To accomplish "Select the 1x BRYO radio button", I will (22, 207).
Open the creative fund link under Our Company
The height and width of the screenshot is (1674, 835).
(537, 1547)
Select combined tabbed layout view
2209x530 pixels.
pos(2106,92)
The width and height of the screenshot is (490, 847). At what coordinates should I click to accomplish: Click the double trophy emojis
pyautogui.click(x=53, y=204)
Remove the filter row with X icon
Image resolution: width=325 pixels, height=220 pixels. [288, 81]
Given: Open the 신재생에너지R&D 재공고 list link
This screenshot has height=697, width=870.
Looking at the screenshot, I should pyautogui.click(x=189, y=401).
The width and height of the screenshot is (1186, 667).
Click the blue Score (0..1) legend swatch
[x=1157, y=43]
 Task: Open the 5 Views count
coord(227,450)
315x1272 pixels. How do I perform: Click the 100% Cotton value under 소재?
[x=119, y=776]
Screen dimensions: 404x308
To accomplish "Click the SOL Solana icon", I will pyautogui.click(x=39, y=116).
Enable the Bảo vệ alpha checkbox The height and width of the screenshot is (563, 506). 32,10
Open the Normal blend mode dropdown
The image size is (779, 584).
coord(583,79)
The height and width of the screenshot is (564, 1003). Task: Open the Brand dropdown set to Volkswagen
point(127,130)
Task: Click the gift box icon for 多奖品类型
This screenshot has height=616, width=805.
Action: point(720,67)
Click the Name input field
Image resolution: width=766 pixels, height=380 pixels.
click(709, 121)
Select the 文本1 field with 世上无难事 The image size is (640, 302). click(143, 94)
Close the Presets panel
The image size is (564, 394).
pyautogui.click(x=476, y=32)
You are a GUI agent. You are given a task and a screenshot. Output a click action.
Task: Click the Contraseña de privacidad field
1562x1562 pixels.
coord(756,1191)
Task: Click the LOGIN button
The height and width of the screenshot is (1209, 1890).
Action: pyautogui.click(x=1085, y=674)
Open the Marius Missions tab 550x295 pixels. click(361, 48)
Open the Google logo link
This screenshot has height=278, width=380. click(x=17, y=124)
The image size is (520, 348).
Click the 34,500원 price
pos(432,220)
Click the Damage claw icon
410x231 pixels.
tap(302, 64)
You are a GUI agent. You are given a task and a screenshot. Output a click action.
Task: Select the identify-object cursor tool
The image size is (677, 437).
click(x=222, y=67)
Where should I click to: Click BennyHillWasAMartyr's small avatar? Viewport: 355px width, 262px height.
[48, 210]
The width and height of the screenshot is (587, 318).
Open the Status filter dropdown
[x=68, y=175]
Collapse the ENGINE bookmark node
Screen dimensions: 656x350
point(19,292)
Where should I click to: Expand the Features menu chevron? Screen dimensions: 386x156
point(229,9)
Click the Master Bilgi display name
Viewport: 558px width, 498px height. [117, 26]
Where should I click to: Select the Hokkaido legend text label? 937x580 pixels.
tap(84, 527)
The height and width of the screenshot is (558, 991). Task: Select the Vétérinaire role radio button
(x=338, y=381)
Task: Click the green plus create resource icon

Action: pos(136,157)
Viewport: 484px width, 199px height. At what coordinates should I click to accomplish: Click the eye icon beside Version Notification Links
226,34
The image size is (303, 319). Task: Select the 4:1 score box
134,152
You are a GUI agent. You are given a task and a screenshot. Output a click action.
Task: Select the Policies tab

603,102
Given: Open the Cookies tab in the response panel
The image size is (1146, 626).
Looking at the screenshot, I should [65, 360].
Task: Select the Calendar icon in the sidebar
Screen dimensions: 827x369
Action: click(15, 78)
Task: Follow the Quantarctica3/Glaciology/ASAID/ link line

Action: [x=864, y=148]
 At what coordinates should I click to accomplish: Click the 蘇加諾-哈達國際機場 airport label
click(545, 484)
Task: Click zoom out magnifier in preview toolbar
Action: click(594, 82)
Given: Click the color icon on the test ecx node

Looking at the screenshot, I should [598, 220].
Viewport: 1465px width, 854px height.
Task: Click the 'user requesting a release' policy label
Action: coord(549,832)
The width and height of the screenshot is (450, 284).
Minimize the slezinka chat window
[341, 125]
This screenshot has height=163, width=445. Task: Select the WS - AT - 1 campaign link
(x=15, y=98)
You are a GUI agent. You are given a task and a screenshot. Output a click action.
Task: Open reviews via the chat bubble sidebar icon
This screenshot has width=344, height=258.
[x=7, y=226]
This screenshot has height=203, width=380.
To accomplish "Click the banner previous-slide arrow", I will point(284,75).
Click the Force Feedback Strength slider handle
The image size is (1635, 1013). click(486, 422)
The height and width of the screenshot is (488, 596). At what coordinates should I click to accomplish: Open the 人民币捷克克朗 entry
────────────────
* Your objective
Transcribe the full listing above without leaving anything out.

* Answer section
To accomplish "Select the 1x BRYO radio button", I will (22, 207).
Open the creative fund link under Our Company
The height and width of the screenshot is (1674, 835).
(537, 1547)
Select combined tabbed layout view
2209x530 pixels.
pos(2106,92)
The width and height of the screenshot is (490, 847). At what coordinates should I click to accomplish: Click the double trophy emojis
pyautogui.click(x=53, y=204)
Remove the filter row with X icon
Image resolution: width=325 pixels, height=220 pixels. [288, 81]
Given: Open the 신재생에너지R&D 재공고 list link
This screenshot has height=697, width=870.
Looking at the screenshot, I should pyautogui.click(x=189, y=401).
The width and height of the screenshot is (1186, 667).
Click the blue Score (0..1) legend swatch
[x=1157, y=43]
 Task: Open the 5 Views count
coord(227,450)
315x1272 pixels. How do I perform: Click the 100% Cotton value under 소재?
[x=119, y=776]
Screen dimensions: 404x308
To accomplish "Click the SOL Solana icon", I will pyautogui.click(x=39, y=116).
Enable the Bảo vệ alpha checkbox The height and width of the screenshot is (563, 506). 32,10
Open the Normal blend mode dropdown
The image size is (779, 584).
coord(583,79)
The height and width of the screenshot is (564, 1003). Task: Open the Brand dropdown set to Volkswagen
point(127,130)
Task: Click the gift box icon for 多奖品类型
This screenshot has height=616, width=805.
Action: point(720,67)
Click the Name input field
Image resolution: width=766 pixels, height=380 pixels.
click(709, 121)
Select the 文本1 field with 世上无难事 The image size is (640, 302). click(143, 94)
Close the Presets panel
The image size is (564, 394).
pyautogui.click(x=476, y=32)
You are a GUI agent. You are given a task and a screenshot. Output a click action.
Task: Click the Contraseña de privacidad field
1562x1562 pixels.
coord(756,1191)
Task: Click the LOGIN button
The height and width of the screenshot is (1209, 1890).
Action: pyautogui.click(x=1085, y=674)
Open the Marius Missions tab 550x295 pixels. click(361, 48)
Open the Google logo link
This screenshot has height=278, width=380. click(x=17, y=124)
The image size is (520, 348).
Click the 34,500원 price
pos(432,220)
Click the Damage claw icon
410x231 pixels.
tap(302, 64)
You are a GUI agent. You are given a task and a screenshot. Output a click action.
Task: Select the identify-object cursor tool
The image size is (677, 437).
click(x=222, y=67)
Where should I click to: Click BennyHillWasAMartyr's small avatar? Viewport: 355px width, 262px height.
[48, 210]
The width and height of the screenshot is (587, 318).
Open the Status filter dropdown
[x=68, y=175]
Collapse the ENGINE bookmark node
Screen dimensions: 656x350
point(19,292)
Where should I click to: Expand the Features menu chevron? Screen dimensions: 386x156
point(229,9)
Click the Master Bilgi display name
Viewport: 558px width, 498px height. [117, 26]
Where should I click to: Select the Hokkaido legend text label? 937x580 pixels.
tap(84, 527)
The height and width of the screenshot is (558, 991). Task: Select the Vétérinaire role radio button
(x=338, y=381)
Task: Click the green plus create resource icon

Action: pos(136,157)
Viewport: 484px width, 199px height. At what coordinates should I click to accomplish: Click the eye icon beside Version Notification Links
226,34
The image size is (303, 319). Task: Select the 4:1 score box
134,152
You are a GUI agent. You are given a task and a screenshot. Output a click action.
Task: Select the Policies tab

603,102
Given: Open the Cookies tab in the response panel
The image size is (1146, 626).
Looking at the screenshot, I should [65, 360].
Task: Select the Calendar icon in the sidebar
Screen dimensions: 827x369
Action: click(15, 78)
Task: Follow the Quantarctica3/Glaciology/ASAID/ link line

Action: [x=864, y=148]
 At what coordinates should I click to accomplish: Click the 蘇加諾-哈達國際機場 airport label
click(545, 484)
Task: Click zoom out magnifier in preview toolbar
Action: click(594, 82)
Given: Click the color icon on the test ecx node

Looking at the screenshot, I should [598, 220].
Viewport: 1465px width, 854px height.
Task: Click the 'user requesting a release' policy label
Action: coord(549,832)
The width and height of the screenshot is (450, 284).
Minimize the slezinka chat window
[341, 125]
This screenshot has height=163, width=445. Task: Select the WS - AT - 1 campaign link
(x=15, y=98)
You are a GUI agent. You are given a task and a screenshot. Output a click action.
Task: Open reviews via the chat bubble sidebar icon
This screenshot has width=344, height=258.
[x=7, y=226]
This screenshot has height=203, width=380.
To accomplish "Click the banner previous-slide arrow", I will point(284,75).
Click the Force Feedback Strength slider handle
The image size is (1635, 1013). click(486, 422)
The height and width of the screenshot is (488, 596). At what coordinates should I click to accomplish: Open the 人民币捷克克朗 entry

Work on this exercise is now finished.